**MATERIAL SUPPLIED**
■ ■ ■
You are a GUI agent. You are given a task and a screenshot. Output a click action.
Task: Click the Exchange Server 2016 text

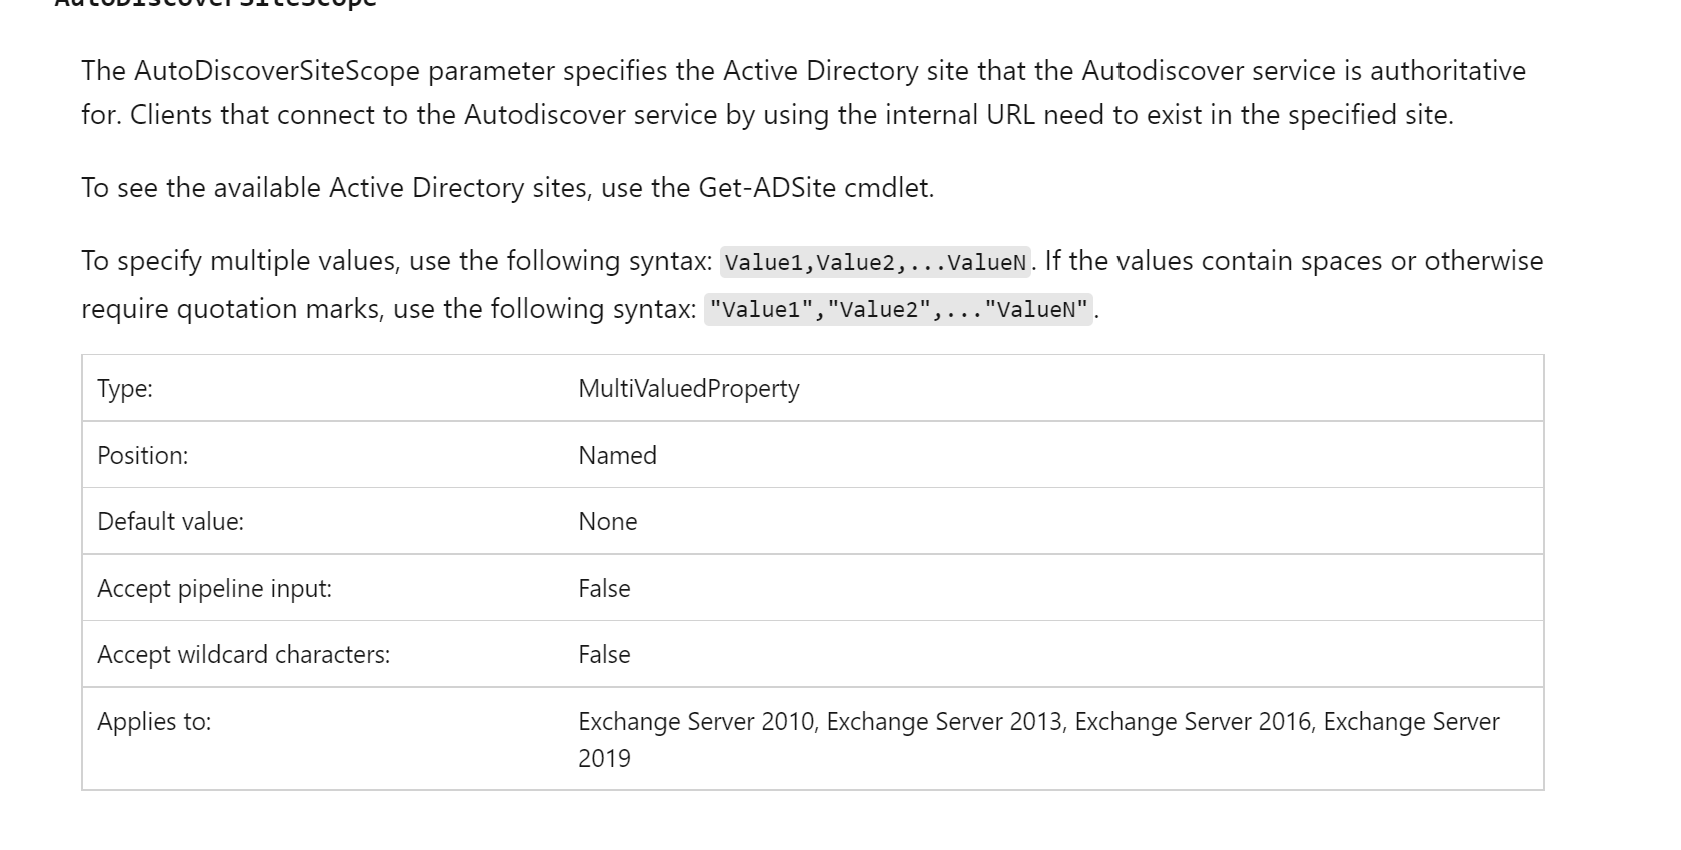(1192, 721)
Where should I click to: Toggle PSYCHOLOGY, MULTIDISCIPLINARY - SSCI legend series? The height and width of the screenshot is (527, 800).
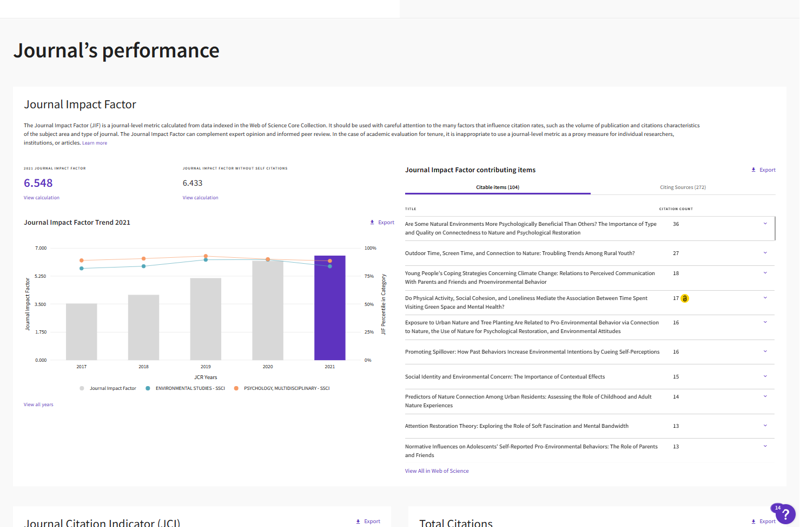point(282,388)
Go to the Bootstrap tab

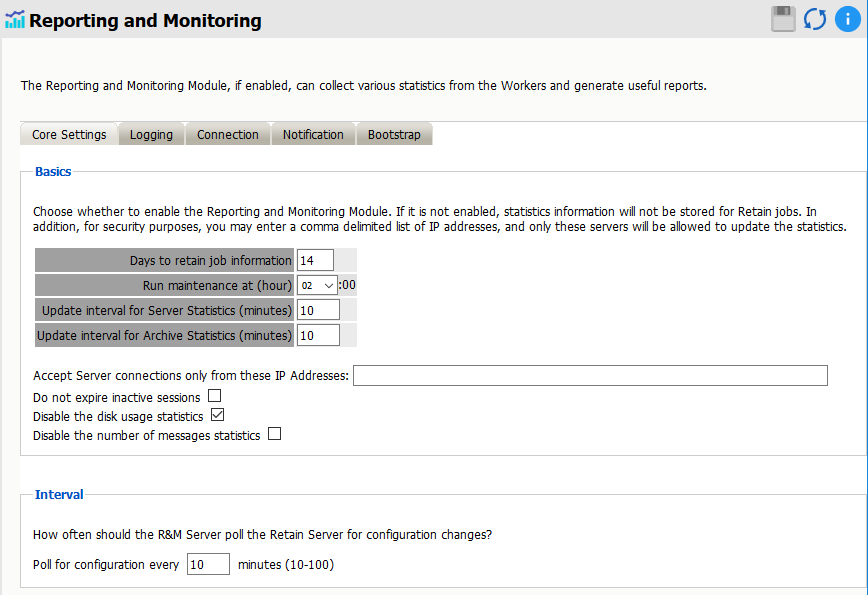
■ ■ ■
**AIM OF THE TASK**
Could you give the listing again exactly as it stands, minus any pictures?

**ANSWER SECTION**
You are a GUI agent. You are given a task and a screenshot. Output a click action.
Task: Click the Exchange Server 2016 text

(1192, 721)
Where should I click to: Toggle PSYCHOLOGY, MULTIDISCIPLINARY - SSCI legend series? The height and width of the screenshot is (527, 800).
point(282,388)
Go to the Bootstrap tab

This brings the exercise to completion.